Just to let everyone know I found a great video camera and am now working on making a custom mount on a zip line. I am not bad at taking blocking notes and they are setup like Logos described but there are scenes where about 30 people rush on stage that I was hoping I could record. 

However, I think I probably will stay away from this idea since I am probably getting myself into more trouble if I did use it, but I am curious on just testing it out when I finish making the mount.

Thanks again everyone...


----------



## icewolf08 (Nov 2, 2007)

If you have points that are confusing, like having the entire cast come on at the same time, you are the stage manager, you can hold them, get the info you need and then move on.

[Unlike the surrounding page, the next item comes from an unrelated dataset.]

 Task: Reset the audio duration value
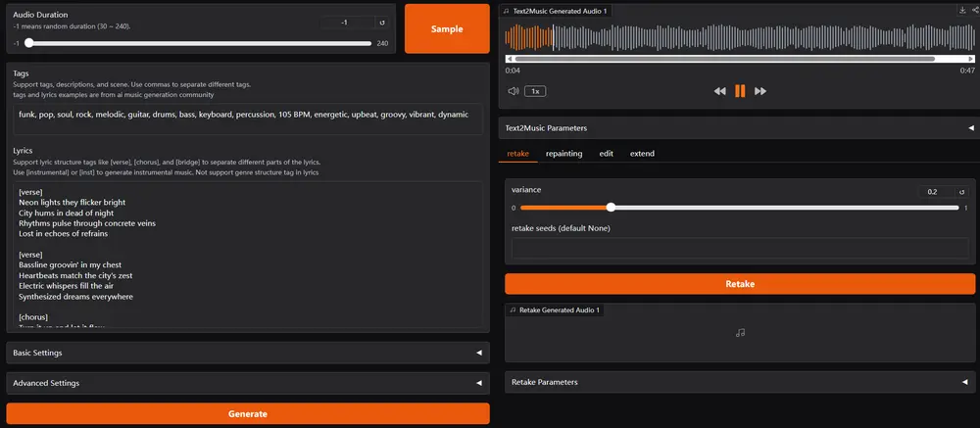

For a change like that you probably only need to know where they enter from and where then end up, which you could always as each person at a later time, there is no problem with that either. You are in charge, you can do what you ned to to get the information you need.


----------



## gafftaper (Nov 2, 2007)

Icewolf's right. When that scene is being blocked for the first time you yell out "HOLD PLEASE" and keep everyone where they are while you take down the notes you need. The actors and director need you to have those notes correct and they will wait for you. It's part of your job to get those things written down and it's completely ok for you to briefly stop time in order to get those notes you need.


----------



## BillESC (Nov 13, 2007)

Hi Gaff,

If you do decide to get a camera I'd recommend the Sony Evid 70. This little machine offers remote pan/tilt and zoom and is remarkable in low light situations.


----------